Going Up is a musical comedy in three acts with music by Louis Hirsch and book and lyrics by Otto Harbach and James Montgomery.  Set in the US city of Lenox, Massachusetts, at the end of World War I, the musical tells the story of a writer turned aviator who wins the hand of the high society girl that he loves by his daring handling of the joystick of a biplane.  Popular songs included "Hip Hooray", "If You Look in Her Eyes", "Kiss Me", "Going Up", "Do It for Me", "The Tickle Toe", and "Down! Up! Left!

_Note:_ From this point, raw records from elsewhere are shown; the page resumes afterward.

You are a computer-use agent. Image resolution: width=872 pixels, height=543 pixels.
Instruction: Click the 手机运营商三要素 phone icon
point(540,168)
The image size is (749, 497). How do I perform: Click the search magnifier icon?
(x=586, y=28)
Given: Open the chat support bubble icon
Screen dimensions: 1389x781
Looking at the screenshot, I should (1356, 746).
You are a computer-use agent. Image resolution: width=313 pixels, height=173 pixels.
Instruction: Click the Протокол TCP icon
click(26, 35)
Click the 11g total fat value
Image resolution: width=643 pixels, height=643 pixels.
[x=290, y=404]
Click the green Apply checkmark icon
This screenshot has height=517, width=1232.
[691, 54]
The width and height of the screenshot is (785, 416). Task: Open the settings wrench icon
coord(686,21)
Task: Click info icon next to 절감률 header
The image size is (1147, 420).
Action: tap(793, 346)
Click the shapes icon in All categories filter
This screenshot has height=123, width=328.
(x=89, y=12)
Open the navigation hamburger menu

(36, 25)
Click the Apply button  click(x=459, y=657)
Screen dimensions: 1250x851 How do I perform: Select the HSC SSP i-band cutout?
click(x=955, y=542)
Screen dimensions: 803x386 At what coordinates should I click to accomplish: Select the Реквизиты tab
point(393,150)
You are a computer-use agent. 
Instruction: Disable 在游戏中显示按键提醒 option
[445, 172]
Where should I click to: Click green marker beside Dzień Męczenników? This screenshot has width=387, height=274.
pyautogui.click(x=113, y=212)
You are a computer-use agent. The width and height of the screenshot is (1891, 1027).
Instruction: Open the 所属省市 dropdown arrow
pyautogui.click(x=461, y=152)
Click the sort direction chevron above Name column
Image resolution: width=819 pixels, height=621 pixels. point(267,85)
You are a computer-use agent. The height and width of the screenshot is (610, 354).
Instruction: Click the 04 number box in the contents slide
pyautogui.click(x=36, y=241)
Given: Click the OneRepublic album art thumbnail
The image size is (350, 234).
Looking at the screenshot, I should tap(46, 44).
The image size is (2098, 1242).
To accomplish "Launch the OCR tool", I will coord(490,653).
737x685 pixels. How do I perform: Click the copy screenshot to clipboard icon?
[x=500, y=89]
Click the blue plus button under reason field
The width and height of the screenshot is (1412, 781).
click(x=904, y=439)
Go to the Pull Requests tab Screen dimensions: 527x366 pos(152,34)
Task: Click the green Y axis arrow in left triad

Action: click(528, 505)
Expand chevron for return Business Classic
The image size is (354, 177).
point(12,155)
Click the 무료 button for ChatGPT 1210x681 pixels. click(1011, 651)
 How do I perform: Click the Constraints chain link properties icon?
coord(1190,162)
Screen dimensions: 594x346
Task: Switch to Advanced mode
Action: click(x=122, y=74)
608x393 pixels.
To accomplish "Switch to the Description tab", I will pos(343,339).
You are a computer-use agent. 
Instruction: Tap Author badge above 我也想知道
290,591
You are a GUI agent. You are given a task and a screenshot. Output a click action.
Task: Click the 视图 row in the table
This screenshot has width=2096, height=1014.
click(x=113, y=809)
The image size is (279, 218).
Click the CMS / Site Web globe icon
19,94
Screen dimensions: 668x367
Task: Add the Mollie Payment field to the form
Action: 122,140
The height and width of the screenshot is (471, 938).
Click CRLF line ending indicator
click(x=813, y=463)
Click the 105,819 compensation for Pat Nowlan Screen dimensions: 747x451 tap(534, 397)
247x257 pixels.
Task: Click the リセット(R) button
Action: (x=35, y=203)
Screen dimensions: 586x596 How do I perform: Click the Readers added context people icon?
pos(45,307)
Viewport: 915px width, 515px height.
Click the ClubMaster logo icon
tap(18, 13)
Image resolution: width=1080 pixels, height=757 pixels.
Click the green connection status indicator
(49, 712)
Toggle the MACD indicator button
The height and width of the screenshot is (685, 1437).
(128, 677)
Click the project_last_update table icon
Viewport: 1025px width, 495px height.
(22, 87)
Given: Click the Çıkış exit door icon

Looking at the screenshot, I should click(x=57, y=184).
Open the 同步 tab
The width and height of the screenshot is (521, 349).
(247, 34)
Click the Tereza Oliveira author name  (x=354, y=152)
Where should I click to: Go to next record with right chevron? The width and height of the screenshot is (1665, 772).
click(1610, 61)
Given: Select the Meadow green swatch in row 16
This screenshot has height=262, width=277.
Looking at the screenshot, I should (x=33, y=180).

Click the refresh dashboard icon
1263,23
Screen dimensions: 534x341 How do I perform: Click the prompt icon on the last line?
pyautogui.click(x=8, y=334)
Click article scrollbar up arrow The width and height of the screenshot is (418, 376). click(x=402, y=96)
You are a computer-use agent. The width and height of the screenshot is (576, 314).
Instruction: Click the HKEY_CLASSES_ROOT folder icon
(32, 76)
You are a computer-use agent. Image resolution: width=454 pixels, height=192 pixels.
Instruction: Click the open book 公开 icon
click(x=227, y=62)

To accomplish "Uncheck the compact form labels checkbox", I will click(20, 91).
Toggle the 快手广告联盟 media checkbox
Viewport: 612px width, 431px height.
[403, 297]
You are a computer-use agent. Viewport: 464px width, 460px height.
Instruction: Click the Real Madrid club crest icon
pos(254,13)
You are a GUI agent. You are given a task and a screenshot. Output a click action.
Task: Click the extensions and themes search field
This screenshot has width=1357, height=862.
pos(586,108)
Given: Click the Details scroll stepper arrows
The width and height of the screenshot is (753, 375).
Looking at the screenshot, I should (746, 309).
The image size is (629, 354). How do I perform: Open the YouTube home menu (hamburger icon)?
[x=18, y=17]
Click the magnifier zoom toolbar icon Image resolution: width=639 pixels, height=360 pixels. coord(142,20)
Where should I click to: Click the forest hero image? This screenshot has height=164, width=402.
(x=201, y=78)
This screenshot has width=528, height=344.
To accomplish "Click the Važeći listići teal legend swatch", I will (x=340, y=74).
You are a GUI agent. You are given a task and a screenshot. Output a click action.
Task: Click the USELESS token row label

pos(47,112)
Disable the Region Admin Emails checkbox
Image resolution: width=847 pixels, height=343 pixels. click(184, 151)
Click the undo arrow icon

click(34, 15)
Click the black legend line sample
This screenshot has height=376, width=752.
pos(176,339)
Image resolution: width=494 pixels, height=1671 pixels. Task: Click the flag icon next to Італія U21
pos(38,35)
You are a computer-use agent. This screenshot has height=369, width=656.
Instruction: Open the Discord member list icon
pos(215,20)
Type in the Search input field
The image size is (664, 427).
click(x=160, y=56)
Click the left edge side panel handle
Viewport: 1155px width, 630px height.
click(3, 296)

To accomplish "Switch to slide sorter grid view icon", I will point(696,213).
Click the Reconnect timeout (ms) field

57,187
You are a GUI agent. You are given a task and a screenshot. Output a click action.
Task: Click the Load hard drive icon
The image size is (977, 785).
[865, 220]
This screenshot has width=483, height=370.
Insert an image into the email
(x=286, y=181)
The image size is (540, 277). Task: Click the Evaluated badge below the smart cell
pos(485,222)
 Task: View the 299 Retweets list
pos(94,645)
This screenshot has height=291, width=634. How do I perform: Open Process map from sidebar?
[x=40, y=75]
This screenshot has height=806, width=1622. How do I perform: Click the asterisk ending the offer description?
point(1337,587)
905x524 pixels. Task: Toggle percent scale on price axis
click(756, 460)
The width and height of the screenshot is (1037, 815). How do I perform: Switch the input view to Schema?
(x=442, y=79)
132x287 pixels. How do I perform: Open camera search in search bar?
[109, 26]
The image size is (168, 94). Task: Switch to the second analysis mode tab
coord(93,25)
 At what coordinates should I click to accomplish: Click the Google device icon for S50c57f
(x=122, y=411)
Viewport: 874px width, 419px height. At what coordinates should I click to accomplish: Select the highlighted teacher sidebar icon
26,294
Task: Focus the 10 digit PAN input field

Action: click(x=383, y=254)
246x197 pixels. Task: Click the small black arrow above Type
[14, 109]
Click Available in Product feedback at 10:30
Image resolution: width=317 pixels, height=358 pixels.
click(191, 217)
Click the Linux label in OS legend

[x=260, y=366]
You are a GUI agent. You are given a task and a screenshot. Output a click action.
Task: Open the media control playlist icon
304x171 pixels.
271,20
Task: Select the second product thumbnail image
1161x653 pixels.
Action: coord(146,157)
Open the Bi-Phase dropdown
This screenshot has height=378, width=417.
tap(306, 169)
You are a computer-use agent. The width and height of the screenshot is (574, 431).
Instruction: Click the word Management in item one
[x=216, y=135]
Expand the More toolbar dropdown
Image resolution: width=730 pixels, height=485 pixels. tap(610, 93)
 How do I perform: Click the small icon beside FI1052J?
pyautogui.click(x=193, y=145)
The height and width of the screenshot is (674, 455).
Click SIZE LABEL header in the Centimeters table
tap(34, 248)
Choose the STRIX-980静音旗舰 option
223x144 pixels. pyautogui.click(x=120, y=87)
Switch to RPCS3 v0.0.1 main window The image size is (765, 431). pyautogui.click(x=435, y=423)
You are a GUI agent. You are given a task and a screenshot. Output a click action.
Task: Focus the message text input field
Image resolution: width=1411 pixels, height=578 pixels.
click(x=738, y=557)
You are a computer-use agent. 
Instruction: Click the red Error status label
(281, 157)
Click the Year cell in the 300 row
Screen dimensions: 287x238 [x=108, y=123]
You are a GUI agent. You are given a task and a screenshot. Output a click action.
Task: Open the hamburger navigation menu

Right!".

The musical was a hit on Broadway in 1917 and again the following year in London.  Revivals and a film adaptation followed.

Background and productions
The development of aviation and flying in the early years of the 20th century captivated the public's attention.  Going Up is based on a 1910 play, The Aviator, by James Montgomery.  The play took on new significance during World War I.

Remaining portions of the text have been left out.